As Dahlia Lithwick and others have assiduously demonstrated, Alberto Gonzales is not merely an evasive toady looking to protect his by now shameless Justice Department — he's also a liar. To Congress. The Washington Post reports today:
[T]he FBI sent Gonzales a copy of a report that said its agents had obtained personal information that they were not entitled to have. It was one of at least half a dozen reports of legal or procedural violations that Gonzales received in the three months before he made his statement to the Senate intelligence committee, according to internal FBI documents released under the Freedom of Information Act.The acts recounted in the FBI reports included unauthorized surveillance, an illegal property search and a case in which an Internet firm improperly turned over a compact disc with data that the FBI was not entitled to collect, the documents show. Gonzales was copied on each report that said administrative rules or laws protecting civil liberties and privacy had been violated.
Can you guess, without reading on, Gonzales' justification for this contradiction? Only procedural "safeguards" were trangressed — not civil liberties. Never mind that such safeguards are all that stand between constitutionality and well, you know the rest…

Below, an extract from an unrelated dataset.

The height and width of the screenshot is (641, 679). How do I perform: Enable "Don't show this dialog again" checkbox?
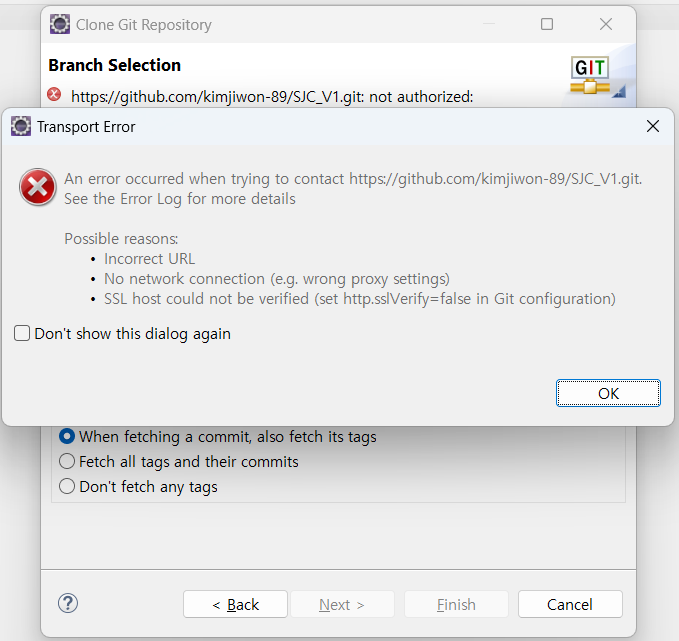[x=22, y=333]
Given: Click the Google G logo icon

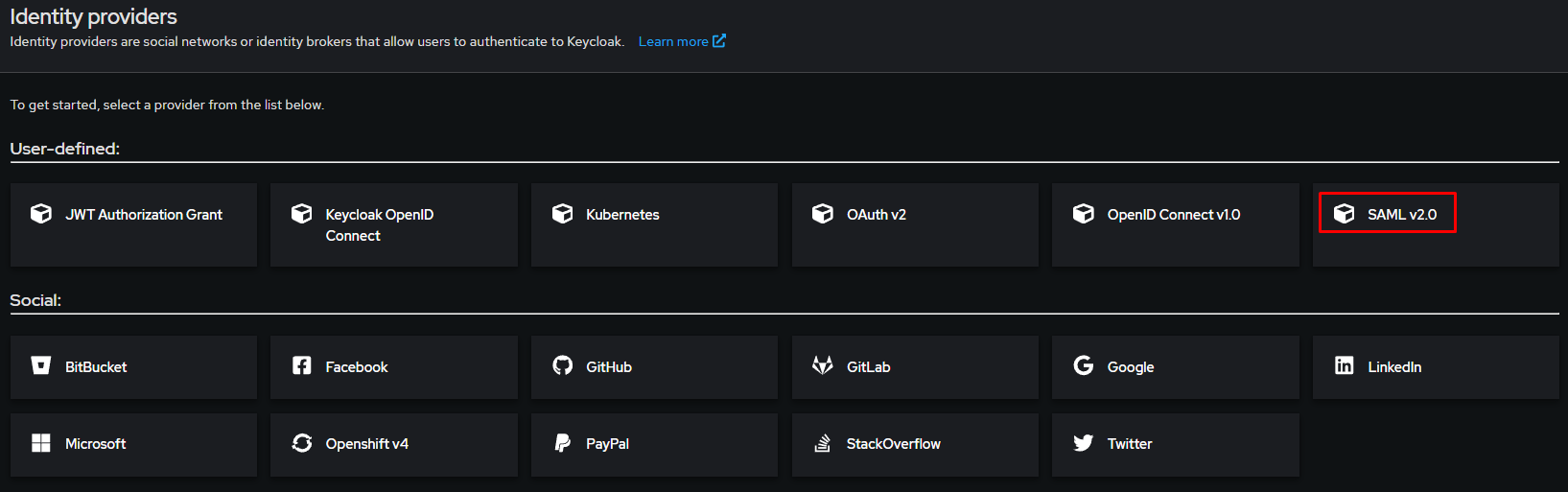Looking at the screenshot, I should coord(1084,365).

No government bureau, even one that looks to justify actions that polite society would deem unreasonable and autocratic, can deny the findings of its own internal investigations. Not only does denial make that bureau lose credibility, but it makes it well near impossible to convince the public that, say, torturing suspected jihadists is both necessary and morally legitimate. (Dear commenters: I'm not convinced.)
I'm now waiting for the next Gallup poll which says the majority of Americans no longer condone torture in extreme cases like the ultra-hypothetical "ticking bomb" scenario. When that happens, the Bush administration's assault on the Bush administration's agenda will be complete.